Kristin and I are the first ones at Spacespace this morning, and she tells me about the place’s history while she’s setting up. Once it was an alternative performing venue run by three local choreographers, but they could never get the funding to turn this downtown rental into a fully accessible theater, and eventually they let go of it. Hijack performed the last show here in 1998. Now it’s a photographer’s studio, but although he has clutter everywhere else, he doesn’t use the dance floor, and he lets Hijack rehearse here.


Arwen’s not here to direct the rehearsal of her work. In fact, there won’t be much of Arwen in this article, because she’s a very busy woman. She has a ten-month old baby girl to take care of. That would be enough to keep her moving, but in the week before the show, her partner and the show’s lighting designer, Heidi Eckwall, is in a car accident. She’s fine, but it’s the kind of fine you don’t want visited on you and yours anytime soon: broken bones, painkillers, blood thinners, weeks of doctors’ visits ahead. Arwen is a small, self-contained woman; she often seems like the quieter, less outgoing half of Hijack. But when she sits down to talk with you, it’s like having a lighthouse beam turned on your face. She’s intense. Right now, though, all her intensity is occupied.


In one corner, right next to the dance floor, a heap of objects lumps under a sheet of plastic; Kristin identifies them as deer heads. The drawers of a cabinet near me, she says, are full of dead birds, some fancy taxidermy and some “just dead birds.” The atmosphere of this place influenced Hijack’s dark 2005 work Fetish, she says. When they performed here in 1998, they drew a blue chalk line on the brick wall, promising Spacespace’s proprietors that the line would come out; it’s still here, blurry and ghostlike. Van Loon says she winces every time she sees it. She says she winces but she’s smiling. She likes this history.


Scott Heron shows up and he and Kristin start running through the piece. They keep mentioning props that don’t exist: mirror, oranges, fake rock. Meanwhile I’m noticing a ping-pong table, a broken mannequin. “Speculum” ends with two poses, distinctly portraiture, as if Arwen had found some old photographs and copied the stances. (Later I learn that these poses are from the painter Alice Neel’s work.) I pick up an idea of reuse, of making work from what’s around you. Thrift stories, hand me downs, history, the found object—I sense the political in this, especially when Scott Heron talks about the small performance space he runs in New Orleans, which uses the original soundboard from Patrick’s Cabaret. The line of human touch matters to Hijack. Perhaps this organizes some of the potential chaos of their work.

Material provided:
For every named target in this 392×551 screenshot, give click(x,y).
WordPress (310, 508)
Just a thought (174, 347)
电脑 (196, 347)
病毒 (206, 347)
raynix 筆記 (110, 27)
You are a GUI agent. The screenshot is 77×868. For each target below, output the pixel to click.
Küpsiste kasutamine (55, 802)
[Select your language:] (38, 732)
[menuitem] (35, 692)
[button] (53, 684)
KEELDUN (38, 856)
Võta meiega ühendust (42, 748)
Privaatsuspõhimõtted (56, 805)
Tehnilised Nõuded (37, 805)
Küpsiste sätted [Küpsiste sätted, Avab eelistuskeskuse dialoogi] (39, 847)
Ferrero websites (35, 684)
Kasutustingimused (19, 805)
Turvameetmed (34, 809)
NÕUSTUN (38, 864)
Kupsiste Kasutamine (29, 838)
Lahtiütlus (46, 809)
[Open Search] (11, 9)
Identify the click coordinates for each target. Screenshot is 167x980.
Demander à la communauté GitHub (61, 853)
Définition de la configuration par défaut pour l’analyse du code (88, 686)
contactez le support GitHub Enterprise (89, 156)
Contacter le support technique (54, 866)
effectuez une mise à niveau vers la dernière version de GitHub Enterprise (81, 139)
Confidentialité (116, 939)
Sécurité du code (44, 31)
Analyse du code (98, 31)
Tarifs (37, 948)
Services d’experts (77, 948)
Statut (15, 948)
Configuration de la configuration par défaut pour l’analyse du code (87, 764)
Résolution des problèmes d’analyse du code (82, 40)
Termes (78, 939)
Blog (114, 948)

What this exercise asks:
• A. In the account of the Hijack rehearsal at Spacespace, in what year did Hijack perform the last show there?
• B. Continue the account of the Hijack rehearsal at Spacespace, starting right after its final sentence.

Expected responses:
• A. 1998

• B.
Kristin tells me how some of the current piece came about. She doesn’t know too much about its inner workings, since Arwen made it, and Kristin and Arwen are, for this concert, working apart and making duets for each other with other people. She knows that Arwen was interested in surveillance, self-consciousness, and the work of Sophie Calle. Like Sophie Calle, she’s made some of this work from arbitrary assignments.

For example, Kristin and Scott each have a “b phrase,” made of b-words turned into dance; Scott’s begins in box, busily befuddled, bourree backward, etc. Research-based assignments and word-based phrases are frequent elements of Hijack’s process. It’s a different way to create movement, Kristin says, than just going into the studio and—she throws her arms into the air in a pretty, goofy pose. Now I have a little insight into the choreography I saw in “Johnny Weir”: those steps aren’t the physical manifestation of emotion. At least not directly, because everything human ends up being emotional, however it started out; I learned this lesson in my first two Hijack observations. What this process does is allow space for slippage and interpretation, those very human activities, rather than declaring the movement, determining its course and meaning from the start. These steps are the found objects of dance—and now I make a connection with the props, the sense of history. Is the composition process a political choice? The answer wells up: of course. It all is. And Hijack’s aware of that.


Now Kristin tells me what she sees in “Speculum.” There’s a moment when she cuts up some oranges, “washes” herself with them, and tosses the squeezed-out halves over her shoulder. Then Scott picks up each orange, circles its location in chalk as if it had been a precious body, and creates a tiny dance in the chalk circle. He piles the oranges into a sculpture, then lies down and makes a dance the height of the sculpture. Finally, Kristin finds the sculpture and imitates it. When she imitates the sculpture, she’s so into it that her hands shake with tension. She speaks about this part poetically: “All of these false narratives were created from the detritus” of the original orange-washing, she says. False narratives? Yet her shining eyes tell me she thinks it’s beautiful, this meaning-making, even when it’s misguided.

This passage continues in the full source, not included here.